A native Nintendo game, like the golf game that comes with the console, starts when you power up the machine and select golf from the menu. Similarly, game shutdown is a one step process followed by power down or the selection of whatever you want to play next.
Not so with the EA Sports product. Here's how you start the Tiger Woods game:
- Put the CD in, and power up the Nintendo
- Press the "A" key on the Wii to acknowledge Nintendo boot
- Use the Wii to locate the Tiger Woods image on screen, click "A"
- When the Tiger Woods game screen comes up, use the Wii to choose "Start"
- When the EA sports screen comes up, press "+" on the Wii to start
- When the golf menu comes up, use the Wii to pick what you want, and press "A" again.
Almost everything in the game suffers from this kind of replicative redundancy. For example, the "Tiger Challenge" games allow your character to build experience points - but only if you save your character after each round. And that takes five steps:
- Press "-" on the Wii to back out of the challenge menu
- use the Wii to select "yes" on save user, click "A"
- use the Wii to select "yes" on save to system memory, click "A"
- use the Wii to select "yes" on over ride existing user, click "A"
- Click "A" to acknowledge "Save" successful
Since you can have up to four players in a game, simply shutting down and saving player stats can take 17 separate steps - all of which could be bypassed through a single "Save and Quit" choice.
All of this block and prompt nonsense became the one right way to do programming soon after Microsoft Windows 3.0 came out - and has been obsolete pretty much since Windows 2000. What happened then was that Microsoft leveraged a human perceptual bug in its Windows 3.0 design: putting up sharply delineated window frames quickly and in primary colors while taking considerable time to fill those in with pastels and text made people think their computers were much faster than they really were.

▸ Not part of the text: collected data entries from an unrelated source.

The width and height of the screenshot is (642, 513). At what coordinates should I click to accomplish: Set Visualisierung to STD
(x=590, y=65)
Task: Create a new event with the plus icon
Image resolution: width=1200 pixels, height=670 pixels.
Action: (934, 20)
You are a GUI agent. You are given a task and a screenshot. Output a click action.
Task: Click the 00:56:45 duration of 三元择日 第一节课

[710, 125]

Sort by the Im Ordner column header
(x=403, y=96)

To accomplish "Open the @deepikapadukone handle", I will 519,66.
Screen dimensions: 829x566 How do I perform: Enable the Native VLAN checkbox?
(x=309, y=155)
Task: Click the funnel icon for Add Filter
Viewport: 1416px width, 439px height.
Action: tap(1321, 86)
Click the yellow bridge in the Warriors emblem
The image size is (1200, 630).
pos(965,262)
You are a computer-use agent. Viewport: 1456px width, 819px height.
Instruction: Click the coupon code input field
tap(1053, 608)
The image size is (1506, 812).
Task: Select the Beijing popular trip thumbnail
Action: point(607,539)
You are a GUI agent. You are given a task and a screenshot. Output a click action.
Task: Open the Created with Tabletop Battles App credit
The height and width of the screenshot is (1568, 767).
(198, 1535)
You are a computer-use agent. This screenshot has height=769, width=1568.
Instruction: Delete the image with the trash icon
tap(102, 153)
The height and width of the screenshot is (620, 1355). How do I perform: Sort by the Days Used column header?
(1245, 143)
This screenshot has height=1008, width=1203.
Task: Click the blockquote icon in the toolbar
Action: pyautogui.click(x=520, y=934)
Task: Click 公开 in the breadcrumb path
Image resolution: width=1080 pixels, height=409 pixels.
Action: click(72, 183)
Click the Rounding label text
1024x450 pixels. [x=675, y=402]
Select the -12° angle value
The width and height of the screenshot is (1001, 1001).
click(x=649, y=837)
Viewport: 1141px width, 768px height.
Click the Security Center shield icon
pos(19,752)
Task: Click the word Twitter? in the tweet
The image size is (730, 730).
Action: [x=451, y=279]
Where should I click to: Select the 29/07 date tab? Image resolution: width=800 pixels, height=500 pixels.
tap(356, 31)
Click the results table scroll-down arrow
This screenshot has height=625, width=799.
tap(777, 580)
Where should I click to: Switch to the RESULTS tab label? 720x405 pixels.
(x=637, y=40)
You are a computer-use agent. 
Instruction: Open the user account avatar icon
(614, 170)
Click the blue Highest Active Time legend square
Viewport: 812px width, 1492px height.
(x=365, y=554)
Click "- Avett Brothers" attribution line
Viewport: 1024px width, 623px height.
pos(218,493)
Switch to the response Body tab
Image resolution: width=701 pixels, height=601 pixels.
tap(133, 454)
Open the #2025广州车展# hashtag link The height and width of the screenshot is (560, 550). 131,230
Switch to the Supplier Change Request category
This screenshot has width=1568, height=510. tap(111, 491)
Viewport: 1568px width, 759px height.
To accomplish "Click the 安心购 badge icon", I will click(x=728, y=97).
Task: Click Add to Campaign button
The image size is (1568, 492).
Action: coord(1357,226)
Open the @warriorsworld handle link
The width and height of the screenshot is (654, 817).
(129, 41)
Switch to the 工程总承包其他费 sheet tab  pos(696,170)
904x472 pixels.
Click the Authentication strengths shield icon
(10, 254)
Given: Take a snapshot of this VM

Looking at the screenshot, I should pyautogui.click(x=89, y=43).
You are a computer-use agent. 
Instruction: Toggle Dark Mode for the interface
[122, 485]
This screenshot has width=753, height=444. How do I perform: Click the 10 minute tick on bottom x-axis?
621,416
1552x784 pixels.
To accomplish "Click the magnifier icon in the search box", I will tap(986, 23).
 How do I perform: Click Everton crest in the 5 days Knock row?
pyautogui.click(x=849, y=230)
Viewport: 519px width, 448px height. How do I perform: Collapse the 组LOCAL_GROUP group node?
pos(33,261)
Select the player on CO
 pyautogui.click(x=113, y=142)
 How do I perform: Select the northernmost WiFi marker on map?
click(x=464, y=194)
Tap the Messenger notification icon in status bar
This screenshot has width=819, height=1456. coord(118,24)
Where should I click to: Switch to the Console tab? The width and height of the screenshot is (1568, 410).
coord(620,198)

As a result programmers quickly learned that popping up small boxes asking for user input made their applications seem "snappy" to reviewers and other deeply committed PC people who wouldn't regularly use them -and so today we have an otherwise fun Nintendo game that takes five steps to start and either four or five to save a character before shutdown.
It's terribly wasteful of the user's time, it's wasteful of system resources, and it's completely alien to the underlying Wii technology -but it's so perfectly consistent with the Windows mindset that most people don't even notice.
And it's that inurement to pointless repetition, or more precisely our collective failure to notice the obvious, that points to the real bottom line impact: because the overwhelming majority of business applications, including many never intended to run on Windows at all, have similar, time wasting, inefficiencies built in at every step.